══ Extracted information ══
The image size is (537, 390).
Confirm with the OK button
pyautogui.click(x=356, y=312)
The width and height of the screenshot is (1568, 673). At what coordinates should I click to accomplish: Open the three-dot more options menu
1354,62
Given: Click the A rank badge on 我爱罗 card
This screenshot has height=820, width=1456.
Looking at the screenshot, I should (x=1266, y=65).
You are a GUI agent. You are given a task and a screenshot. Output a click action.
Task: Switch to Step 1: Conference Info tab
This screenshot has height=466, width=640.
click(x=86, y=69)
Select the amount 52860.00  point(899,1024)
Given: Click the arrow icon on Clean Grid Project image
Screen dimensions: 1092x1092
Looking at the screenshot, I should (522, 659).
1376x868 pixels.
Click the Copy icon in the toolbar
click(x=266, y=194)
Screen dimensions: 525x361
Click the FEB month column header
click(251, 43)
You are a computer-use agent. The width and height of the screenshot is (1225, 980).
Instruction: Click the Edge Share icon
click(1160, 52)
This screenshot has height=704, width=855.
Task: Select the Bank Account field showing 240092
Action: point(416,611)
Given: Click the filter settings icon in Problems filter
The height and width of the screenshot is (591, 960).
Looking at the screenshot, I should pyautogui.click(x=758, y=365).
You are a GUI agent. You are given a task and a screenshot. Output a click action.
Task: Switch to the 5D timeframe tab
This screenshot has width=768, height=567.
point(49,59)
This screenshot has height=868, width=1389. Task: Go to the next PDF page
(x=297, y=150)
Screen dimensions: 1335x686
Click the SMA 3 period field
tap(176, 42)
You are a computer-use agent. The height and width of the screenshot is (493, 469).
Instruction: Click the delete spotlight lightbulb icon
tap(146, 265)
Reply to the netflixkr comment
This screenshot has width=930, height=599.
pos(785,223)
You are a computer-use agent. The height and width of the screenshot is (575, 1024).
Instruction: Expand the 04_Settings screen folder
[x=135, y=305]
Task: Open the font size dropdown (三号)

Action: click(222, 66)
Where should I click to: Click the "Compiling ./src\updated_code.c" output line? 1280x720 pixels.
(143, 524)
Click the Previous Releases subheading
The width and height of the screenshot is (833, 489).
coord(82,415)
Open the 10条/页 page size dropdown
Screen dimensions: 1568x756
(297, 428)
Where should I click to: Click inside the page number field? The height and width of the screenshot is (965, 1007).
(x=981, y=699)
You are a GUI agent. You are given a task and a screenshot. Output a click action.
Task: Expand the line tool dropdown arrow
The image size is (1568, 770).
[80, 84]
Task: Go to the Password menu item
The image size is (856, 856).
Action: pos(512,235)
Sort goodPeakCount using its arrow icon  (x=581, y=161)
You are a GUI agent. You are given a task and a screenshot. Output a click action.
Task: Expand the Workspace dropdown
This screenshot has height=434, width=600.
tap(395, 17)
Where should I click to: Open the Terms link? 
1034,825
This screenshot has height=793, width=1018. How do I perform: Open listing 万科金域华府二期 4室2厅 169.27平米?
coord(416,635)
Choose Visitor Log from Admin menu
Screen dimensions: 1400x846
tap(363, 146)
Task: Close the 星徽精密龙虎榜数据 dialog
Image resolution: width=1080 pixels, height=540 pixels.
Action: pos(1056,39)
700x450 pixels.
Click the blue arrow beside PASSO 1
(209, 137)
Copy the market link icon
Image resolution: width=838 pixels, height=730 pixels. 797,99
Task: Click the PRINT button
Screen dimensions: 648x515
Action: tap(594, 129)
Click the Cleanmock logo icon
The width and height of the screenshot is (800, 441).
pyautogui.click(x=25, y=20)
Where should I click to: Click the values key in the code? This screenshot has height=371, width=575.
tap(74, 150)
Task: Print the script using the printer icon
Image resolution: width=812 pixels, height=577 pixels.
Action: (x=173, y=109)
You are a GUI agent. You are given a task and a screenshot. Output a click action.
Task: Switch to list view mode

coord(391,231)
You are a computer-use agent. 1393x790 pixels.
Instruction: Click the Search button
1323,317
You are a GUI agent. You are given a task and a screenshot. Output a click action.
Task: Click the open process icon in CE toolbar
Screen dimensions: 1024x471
═══
Copy out all of the lines above word for word.

- _The reply_:
The image size is (537, 390).
Confirm with the OK button
pyautogui.click(x=356, y=312)
The width and height of the screenshot is (1568, 673). At what coordinates should I click to accomplish: Open the three-dot more options menu
1354,62
Given: Click the A rank badge on 我爱罗 card
This screenshot has height=820, width=1456.
Looking at the screenshot, I should (x=1266, y=65).
You are a GUI agent. You are given a task and a screenshot. Output a click action.
Task: Switch to Step 1: Conference Info tab
This screenshot has height=466, width=640.
click(x=86, y=69)
Select the amount 52860.00  point(899,1024)
Given: Click the arrow icon on Clean Grid Project image
Screen dimensions: 1092x1092
Looking at the screenshot, I should (522, 659).
1376x868 pixels.
Click the Copy icon in the toolbar
click(x=266, y=194)
Screen dimensions: 525x361
Click the FEB month column header
click(251, 43)
You are a computer-use agent. The width and height of the screenshot is (1225, 980).
Instruction: Click the Edge Share icon
click(1160, 52)
This screenshot has height=704, width=855.
Task: Select the Bank Account field showing 240092
Action: point(416,611)
Given: Click the filter settings icon in Problems filter
The height and width of the screenshot is (591, 960).
Looking at the screenshot, I should pyautogui.click(x=758, y=365).
You are a GUI agent. You are given a task and a screenshot. Output a click action.
Task: Switch to the 5D timeframe tab
This screenshot has width=768, height=567.
point(49,59)
This screenshot has height=868, width=1389. Task: Go to the next PDF page
(x=297, y=150)
Screen dimensions: 1335x686
Click the SMA 3 period field
tap(176, 42)
You are a computer-use agent. The height and width of the screenshot is (493, 469).
Instruction: Click the delete spotlight lightbulb icon
tap(146, 265)
Reply to the netflixkr comment
This screenshot has width=930, height=599.
pos(785,223)
You are a computer-use agent. The height and width of the screenshot is (575, 1024).
Instruction: Expand the 04_Settings screen folder
[x=135, y=305]
Task: Open the font size dropdown (三号)

Action: click(222, 66)
Where should I click to: Click the "Compiling ./src\updated_code.c" output line? 1280x720 pixels.
(143, 524)
Click the Previous Releases subheading
The width and height of the screenshot is (833, 489).
coord(82,415)
Open the 10条/页 page size dropdown
Screen dimensions: 1568x756
(297, 428)
Where should I click to: Click inside the page number field? The height and width of the screenshot is (965, 1007).
(x=981, y=699)
You are a GUI agent. You are given a task and a screenshot. Output a click action.
Task: Expand the line tool dropdown arrow
The image size is (1568, 770).
[80, 84]
Task: Go to the Password menu item
The image size is (856, 856).
Action: pos(512,235)
Sort goodPeakCount using its arrow icon  (x=581, y=161)
You are a GUI agent. You are given a task and a screenshot. Output a click action.
Task: Expand the Workspace dropdown
This screenshot has height=434, width=600.
tap(395, 17)
Where should I click to: Open the Terms link? 
1034,825
This screenshot has height=793, width=1018. How do I perform: Open listing 万科金域华府二期 4室2厅 169.27平米?
coord(416,635)
Choose Visitor Log from Admin menu
Screen dimensions: 1400x846
tap(363, 146)
Task: Close the 星徽精密龙虎榜数据 dialog
Image resolution: width=1080 pixels, height=540 pixels.
Action: pos(1056,39)
700x450 pixels.
Click the blue arrow beside PASSO 1
(209, 137)
Copy the market link icon
Image resolution: width=838 pixels, height=730 pixels. 797,99
Task: Click the PRINT button
Screen dimensions: 648x515
Action: tap(594, 129)
Click the Cleanmock logo icon
The width and height of the screenshot is (800, 441).
pyautogui.click(x=25, y=20)
Where should I click to: Click the values key in the code? This screenshot has height=371, width=575.
tap(74, 150)
Task: Print the script using the printer icon
Image resolution: width=812 pixels, height=577 pixels.
Action: (x=173, y=109)
You are a GUI agent. You are given a task and a screenshot. Output a click action.
Task: Switch to list view mode

coord(391,231)
You are a computer-use agent. 1393x790 pixels.
Instruction: Click the Search button
1323,317
You are a GUI agent. You are given a task and a screenshot. Output a click action.
Task: Click the open process icon in CE toolbar
Screen dimensions: 1024x471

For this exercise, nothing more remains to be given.